De eerste helft van deze opera vind ik altijd wat traag. Het wordt meestal pas interessant nadat de nieuwe priores aangekomen is, tenzij je over een fabuleuze oude priores beschikt. Dat was hier niet echt het geval. Anja Silja is wel een halve legende, maar op een handvol noten na heeft ze geen stem meer. Daardoor is haar sterfscène vooral zielig en heeft ze niet de impact die ze zou kunnen hebben.
Een algemeen probleem met deze bezetting is ook de variabele niveaus van onverstaanbaarheid van hun Frans. De nieuwe priores, Mme Lidoine, was de uitzondering. Ik vond Sabine Hogrefe dan ook op alle gebied de ster van de avond met een krachtige stem met de nodige nuances en vastberadenheid. De stem van Jeanne Piland is sterk vergelijkbaar. Ik had graag wat meer verschil gehoord, zodat het onderscheid tussen Mère Marie en Mme Lidoine wat duidelijker zou geweest zijn.

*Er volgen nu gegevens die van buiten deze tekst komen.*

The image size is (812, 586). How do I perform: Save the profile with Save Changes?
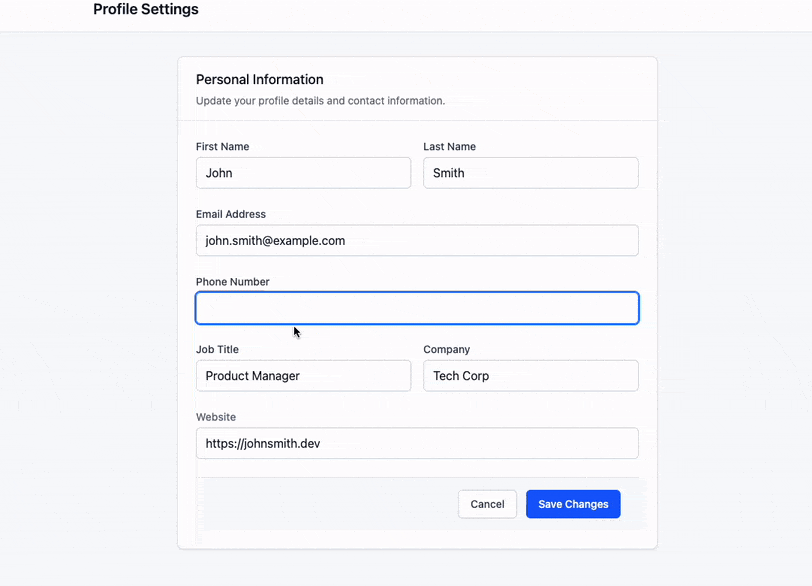tap(573, 504)
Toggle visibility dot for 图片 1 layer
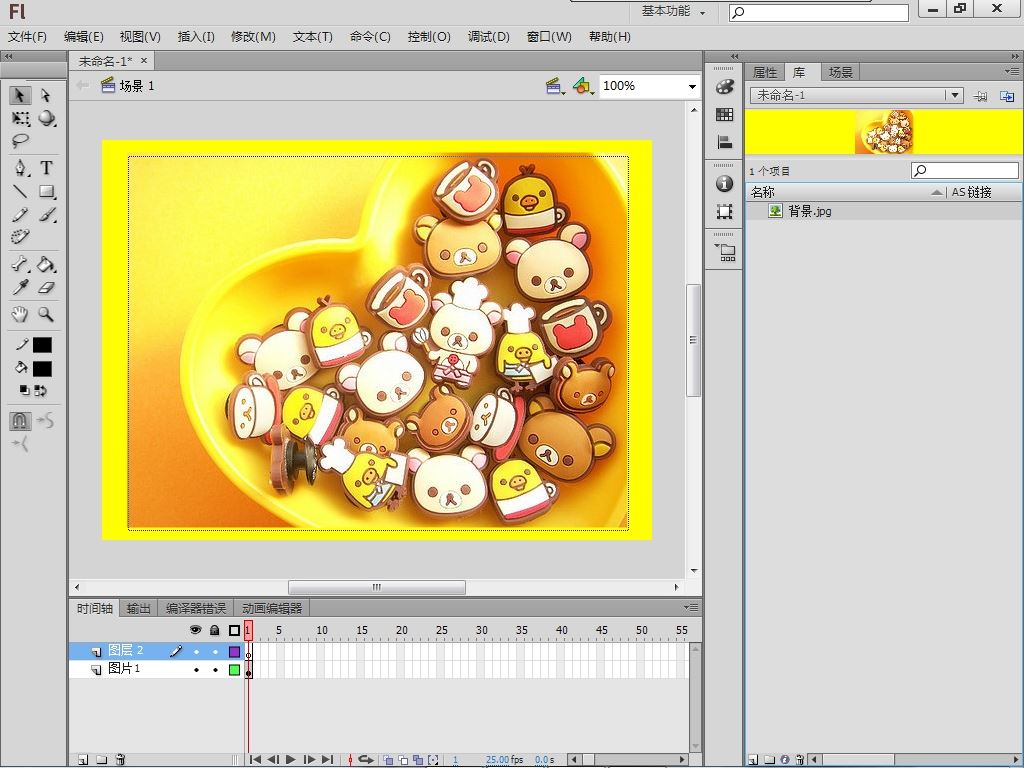This screenshot has width=1024, height=768. coord(196,669)
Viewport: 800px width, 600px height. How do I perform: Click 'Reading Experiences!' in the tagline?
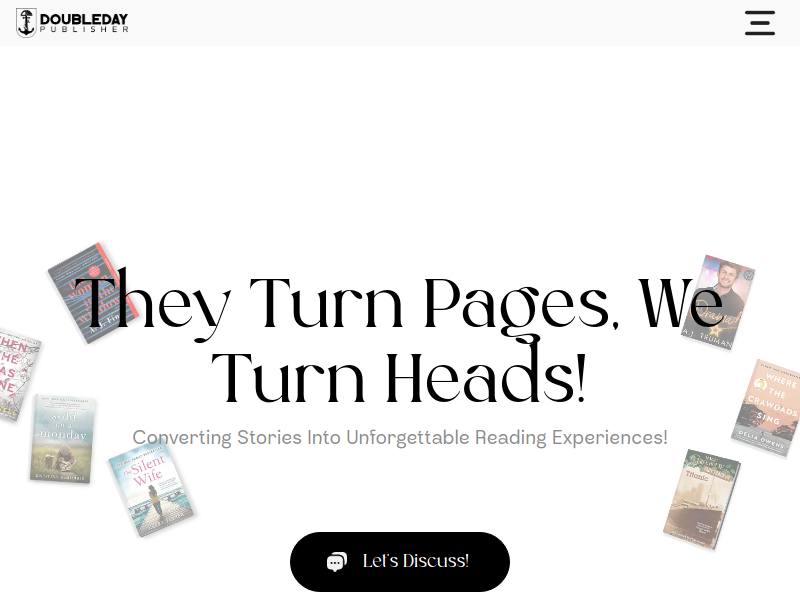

Wat de twee meisjes betreft, had Iulia Elena Surdu aanvankelijk wat problemen met de hoge noten van Soeur Constance. Anett Fritsch was een frisse Blanche. Blanches angst, twijfel en gedrevenheid komt er wel nog niet goed uit. Ze is misschien nog iets te veel soubrette, daar waar een iets lyrischere stem waarschijnlijk wat meer mogelijkheden heeft.
Tenslotte was ik zeer tevreden over de dirigent Axel Kober. Heel de opera leidt tot die cruciale executie-scène en hij slaagt erin om alle muzikale verwijzingen ernaar tijdens de loop van de avond duidelijk te maken.